Pour cela, 2 étapes:

- construire la chaîne de pré traitements:
    - générer des paires document-requête non pertinentes et pertinentes pour l'apprentissage
    - générer des histogrammes d'interaction locales au niveau document-requête
- construire l'architecture DRMM

Les interractions sont pour le moment des interactions locales sur des word embeddings et sont mesurées comme une similarité cosinus entre les vecteurs des mots de la requête et ceux du document.

In [1]:
from gensim.models import KeyedVectors
import numpy as np
import matplotlib.pyplot as plt
from os import sep

%matplotlib inline

embeddings_path = "embeddings_wiki2017"
dataset_path = "data"

## Pré traitements: 

### Récupérer des word embeddings 

Ce word embedding a les caractéristiques suivantes:

- Gensim Continuous Skipgram
- taille de vecteur ${300}$
- window ${5}$
- entrainé sur wikipédia février 2017 en langue anglaise
- pas de lemmatisation
- ${302866}$ mots

http://vectors.nlpl.eu/repository/

In [2]:
model = KeyedVectors.load_word2vec_format(embeddings_path + sep + "model.bin", binary=True)

In [9]:
vocabulary = [w for w in model.vocab]

from sklearn.feature_extraction.text import CountVectorizer

vectorizer = CountVectorizer(analyzer='word', vocabulary=vocabulary, binary=True)

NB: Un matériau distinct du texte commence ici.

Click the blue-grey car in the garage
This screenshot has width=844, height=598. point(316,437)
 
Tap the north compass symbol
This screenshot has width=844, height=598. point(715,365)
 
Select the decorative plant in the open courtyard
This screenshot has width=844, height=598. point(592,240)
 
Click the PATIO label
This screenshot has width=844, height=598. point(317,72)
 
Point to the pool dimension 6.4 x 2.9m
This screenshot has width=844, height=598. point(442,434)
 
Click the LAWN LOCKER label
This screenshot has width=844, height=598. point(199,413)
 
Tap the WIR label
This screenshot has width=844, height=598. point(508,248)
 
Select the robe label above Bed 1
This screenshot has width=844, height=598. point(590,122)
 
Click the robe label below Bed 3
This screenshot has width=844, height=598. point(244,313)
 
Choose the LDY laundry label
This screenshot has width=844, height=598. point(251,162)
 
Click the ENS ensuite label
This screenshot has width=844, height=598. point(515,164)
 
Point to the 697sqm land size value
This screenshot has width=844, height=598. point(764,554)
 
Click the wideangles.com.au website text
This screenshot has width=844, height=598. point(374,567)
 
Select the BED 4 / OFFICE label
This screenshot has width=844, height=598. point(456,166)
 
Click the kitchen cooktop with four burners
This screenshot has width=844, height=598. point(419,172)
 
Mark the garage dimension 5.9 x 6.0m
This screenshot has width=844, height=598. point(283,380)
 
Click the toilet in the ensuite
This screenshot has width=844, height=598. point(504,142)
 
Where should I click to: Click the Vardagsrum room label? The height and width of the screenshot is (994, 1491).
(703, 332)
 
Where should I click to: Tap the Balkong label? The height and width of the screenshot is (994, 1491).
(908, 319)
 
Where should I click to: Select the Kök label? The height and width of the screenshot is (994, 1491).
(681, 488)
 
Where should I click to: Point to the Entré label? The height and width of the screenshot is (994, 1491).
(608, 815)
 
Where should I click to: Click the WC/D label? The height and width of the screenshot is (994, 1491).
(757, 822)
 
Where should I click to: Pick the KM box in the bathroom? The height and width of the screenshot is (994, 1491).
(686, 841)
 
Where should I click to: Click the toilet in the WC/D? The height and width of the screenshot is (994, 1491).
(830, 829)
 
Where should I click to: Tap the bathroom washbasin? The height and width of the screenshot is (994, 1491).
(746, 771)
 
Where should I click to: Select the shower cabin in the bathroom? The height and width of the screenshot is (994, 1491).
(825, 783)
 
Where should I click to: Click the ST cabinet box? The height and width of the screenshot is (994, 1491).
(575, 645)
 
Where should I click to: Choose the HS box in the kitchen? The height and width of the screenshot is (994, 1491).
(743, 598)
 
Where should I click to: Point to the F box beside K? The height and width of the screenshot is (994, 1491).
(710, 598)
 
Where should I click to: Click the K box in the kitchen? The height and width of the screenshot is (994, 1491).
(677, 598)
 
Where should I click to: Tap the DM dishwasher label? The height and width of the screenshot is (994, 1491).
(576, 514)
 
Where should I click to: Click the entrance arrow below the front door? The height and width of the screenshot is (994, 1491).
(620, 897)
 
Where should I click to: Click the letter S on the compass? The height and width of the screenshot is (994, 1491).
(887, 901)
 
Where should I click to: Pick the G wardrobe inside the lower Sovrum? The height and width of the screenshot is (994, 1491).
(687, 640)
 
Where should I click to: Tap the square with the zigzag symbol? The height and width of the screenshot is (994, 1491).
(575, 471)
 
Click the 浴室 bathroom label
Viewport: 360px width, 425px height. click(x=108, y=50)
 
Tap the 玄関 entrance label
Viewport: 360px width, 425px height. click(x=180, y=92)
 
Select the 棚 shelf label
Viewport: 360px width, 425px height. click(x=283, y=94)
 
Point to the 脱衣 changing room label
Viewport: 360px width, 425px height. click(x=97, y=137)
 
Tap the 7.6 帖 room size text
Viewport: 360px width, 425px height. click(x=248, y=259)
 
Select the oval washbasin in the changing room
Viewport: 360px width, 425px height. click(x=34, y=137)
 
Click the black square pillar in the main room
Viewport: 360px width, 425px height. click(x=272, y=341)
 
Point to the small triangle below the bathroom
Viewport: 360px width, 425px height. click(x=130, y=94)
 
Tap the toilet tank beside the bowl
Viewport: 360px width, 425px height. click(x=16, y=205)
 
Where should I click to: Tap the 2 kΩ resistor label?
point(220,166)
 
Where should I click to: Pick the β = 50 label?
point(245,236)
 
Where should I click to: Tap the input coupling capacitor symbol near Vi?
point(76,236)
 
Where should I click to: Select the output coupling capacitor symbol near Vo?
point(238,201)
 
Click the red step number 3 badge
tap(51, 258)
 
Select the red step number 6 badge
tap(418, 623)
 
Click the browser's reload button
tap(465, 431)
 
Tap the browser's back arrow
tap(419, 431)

### On Récupère les paires de pertinence/non pertinence pour chaque requête 

On génère un dictionnaire qui contient pour chaque requête en clé, un dictionnaire contenant 2 listes:
- "relevant" contenant des id de document pertinents pour la requête.
- "irrelevant" contenant des id de document non pertinents pour la requête.

In [3]:
paires = {}

with open(dataset_path + sep + "qrels.robust2004.txt", "r") as f:
    for line in f:
        lol = line.split()
        paires.setdefault(lol[0], {})
        paires[lol[0]].setdefault('relevant', []) 
        paires[lol[0]].setdefault('irrelevant', [])
        if lol[-1] == '1':
            paires[lol[0]]["relevant"].append(lol[2])
        else:
            paires[lol[0]]["irrelevant"].append(lol[2])

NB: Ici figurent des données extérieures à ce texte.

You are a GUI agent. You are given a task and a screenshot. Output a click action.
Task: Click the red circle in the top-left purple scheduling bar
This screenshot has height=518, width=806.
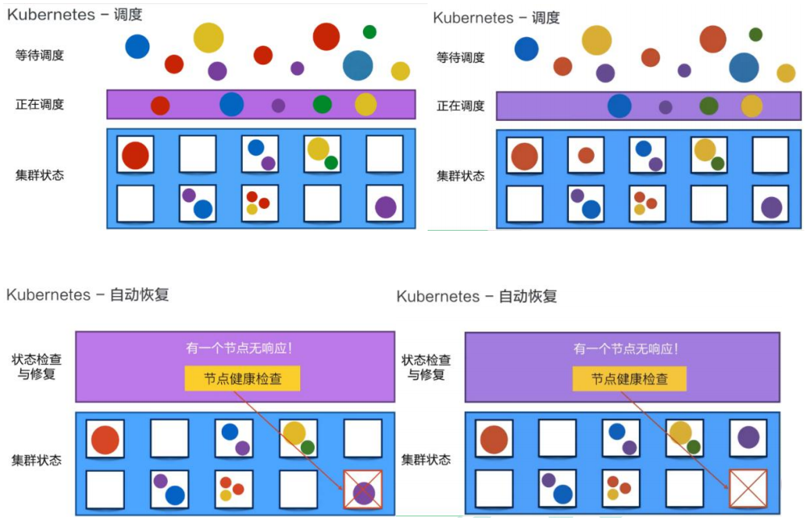tap(160, 106)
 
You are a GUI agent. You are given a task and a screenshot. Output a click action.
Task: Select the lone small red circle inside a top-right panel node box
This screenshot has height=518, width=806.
tap(586, 155)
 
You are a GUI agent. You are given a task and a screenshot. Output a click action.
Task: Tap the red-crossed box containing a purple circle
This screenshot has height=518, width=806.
tap(363, 490)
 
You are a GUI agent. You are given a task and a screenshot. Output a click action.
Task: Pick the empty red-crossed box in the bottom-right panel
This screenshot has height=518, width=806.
tap(748, 489)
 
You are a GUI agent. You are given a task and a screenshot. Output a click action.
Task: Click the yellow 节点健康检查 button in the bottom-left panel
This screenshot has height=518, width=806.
tap(242, 378)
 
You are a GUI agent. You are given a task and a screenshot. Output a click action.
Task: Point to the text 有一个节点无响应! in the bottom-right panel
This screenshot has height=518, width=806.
tap(625, 349)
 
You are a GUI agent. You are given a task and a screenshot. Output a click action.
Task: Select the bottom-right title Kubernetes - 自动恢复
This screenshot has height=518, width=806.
tap(476, 296)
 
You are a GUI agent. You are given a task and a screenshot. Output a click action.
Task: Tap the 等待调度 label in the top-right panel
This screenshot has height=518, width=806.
tap(460, 57)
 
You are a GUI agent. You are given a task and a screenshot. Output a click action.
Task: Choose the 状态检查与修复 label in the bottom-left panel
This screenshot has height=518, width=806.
tap(36, 366)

### On récupère les requêtes:

Elles se trouvent sous forme de tuple ([mots clés], [texte de la requête]). On ne garde que les mots clés.

In [4]:
import ast
with open(dataset_path + sep + "robust2004.txt", "r") as f:
    queries = ast.literal_eval(f.read())
queries = {d:queries[d][0] for d in queries}

In [6]:
print(queries["301"])
print(queries["308"])

international organized crime
implant dentistry


In [7]:
def query_term_maxlen(queries):
    return np.max([len(queries[q].split()) for q in queries])

### On peut maintenant construire l'histogramme des interactions entre les embeddings de la requête et ceux du document.

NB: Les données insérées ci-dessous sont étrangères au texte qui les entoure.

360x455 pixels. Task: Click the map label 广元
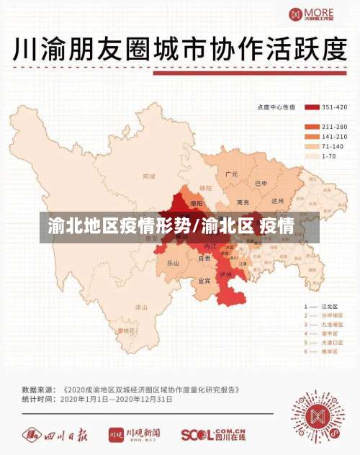point(231,174)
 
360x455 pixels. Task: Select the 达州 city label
point(278,201)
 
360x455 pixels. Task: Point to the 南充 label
point(243,202)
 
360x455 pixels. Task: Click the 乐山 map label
point(173,263)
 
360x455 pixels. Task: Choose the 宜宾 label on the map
point(204,280)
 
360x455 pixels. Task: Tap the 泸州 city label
point(225,274)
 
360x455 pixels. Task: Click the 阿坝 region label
point(149,176)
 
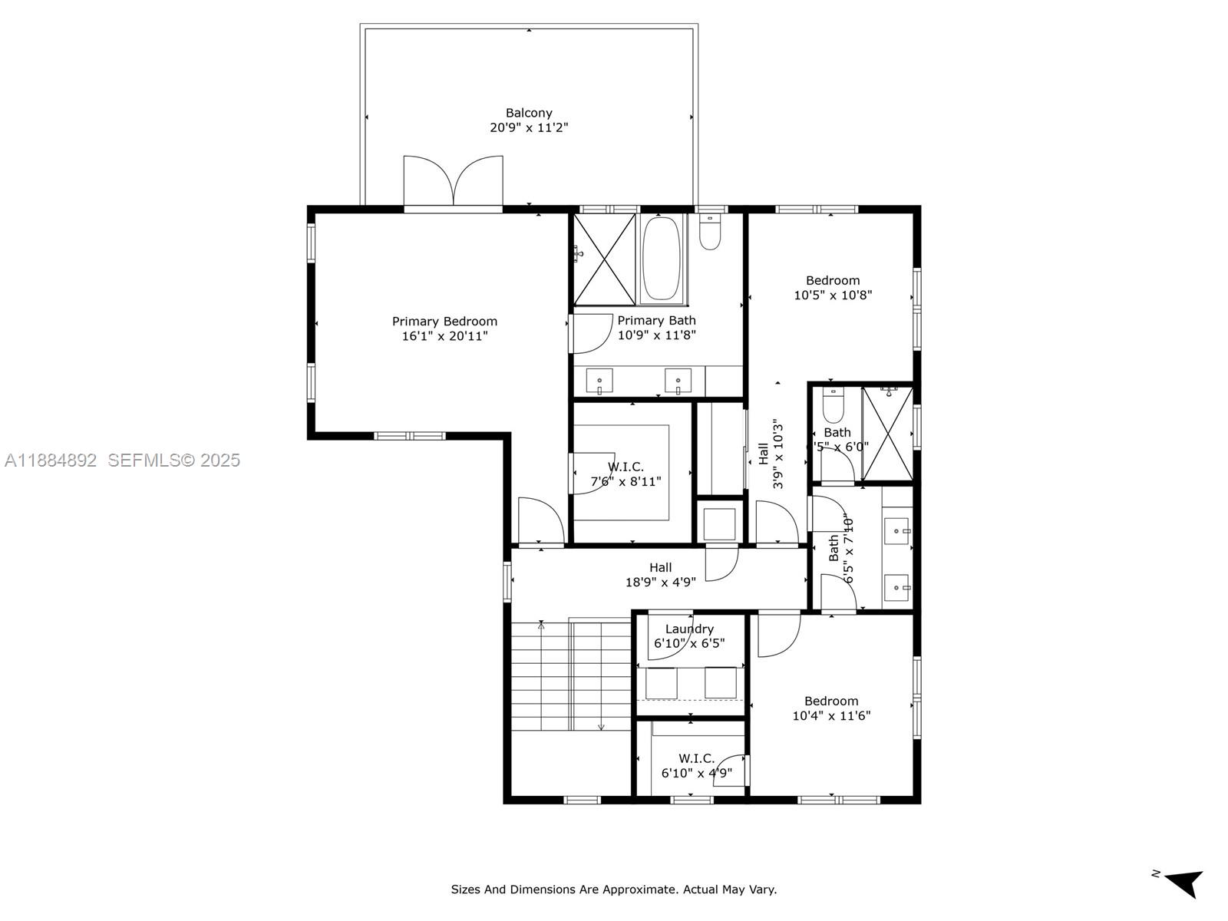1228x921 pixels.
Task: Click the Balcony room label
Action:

On prend comme exemple 4 bins: ${[-1, -0.5]}$ ${[-0.5, 0]}$ ${[0, 0.5]}$ ${[0.5, 1]}$.

**Plusieurs manières de construire un histogramme**: compter le nombre de valeurs, compter puis normaliser...

In [None]:
from sklearn.metrics.pairwise import cosine_similarity

class DRMMinputGenerator:
    """
    
    """
    
    def __init__(self, query_term_maxlen, intervals, normalize=False):
        self.q_max_len = query_term_maxlen
        self.intervals = intervals
        self.normalize = normalize
        self.intvlsArray = np.linspace(-1, 1, self.intervals)
        
    def set_params(self, model_wv, vectorizer):
        self.model_wv = model_wv
        self.vectorizer = vectorizer
        
    def hist(self, query, document):
        """
        """
        X = []
        for i in query.nonzero()[1]:
            histo = []
            for j in document.nonzero()[1]:
                histo.append(cosine_similarity([self.model_wv.vectors[i]], [self.model_wv.vectors[j]])[0][0])
            histo, bin_edges = np.histogram(histo, bins=self.intvlsArray)
            if self.normalize:
                histo = histo / histo.sum()
            X.append(histo)
        #retourner histogramme interactions + embeddings termes query
        return np.array(X), np.array([self.model_wv.vectors[i] for i in query.nonzero()[1]])
        

## Architecture du modèle

D'après <a href="https://dl.acm.org/citation.cfm?id=2983769">l'article</a>

Code d'après <a href="https://github.com/sebastian-hofstaetter/neural-ranking-drmm/blob/master/neural-ranking/keras_model.py">ce génie</a>

In [86]:
import keras
from keras.models import Sequential, Model
from keras.layers import Input, Embedding, Dense, Activation, Lambda, Permute, merge
from keras.layers import Reshape, Dot
from keras.activations import softmax

np.random.seed(1)

def build_keras_model(params):
    """
    """
    
    initializer_interactions = keras.initializers.RandomUniform(minval=-0.1, maxval=0.1, seed=11)
    initializer_gating = keras.initializers.RandomUniform(minval=-0.01, maxval=0.01, seed=11)
    
    #input interactions
    interactions = Input(name='interactions', shape=(params['query_term_maxlen'], params['hist_size']))
    
    #input des term vectors de la query
    query = Input(name='term_vector', shape=(params['query_term_maxlen'],1))

    #partie feed forward
    z = interactions
    for i in range(len(params['hidden_sizes'])):
        z = Dense(params['hidden_sizes'][i], kernel_initializer=initializer_interactions, name="dense_layer_{}".format(i))(z)
        z = Activation('tanh', name="activation_of_layer_{}".format(i))(z)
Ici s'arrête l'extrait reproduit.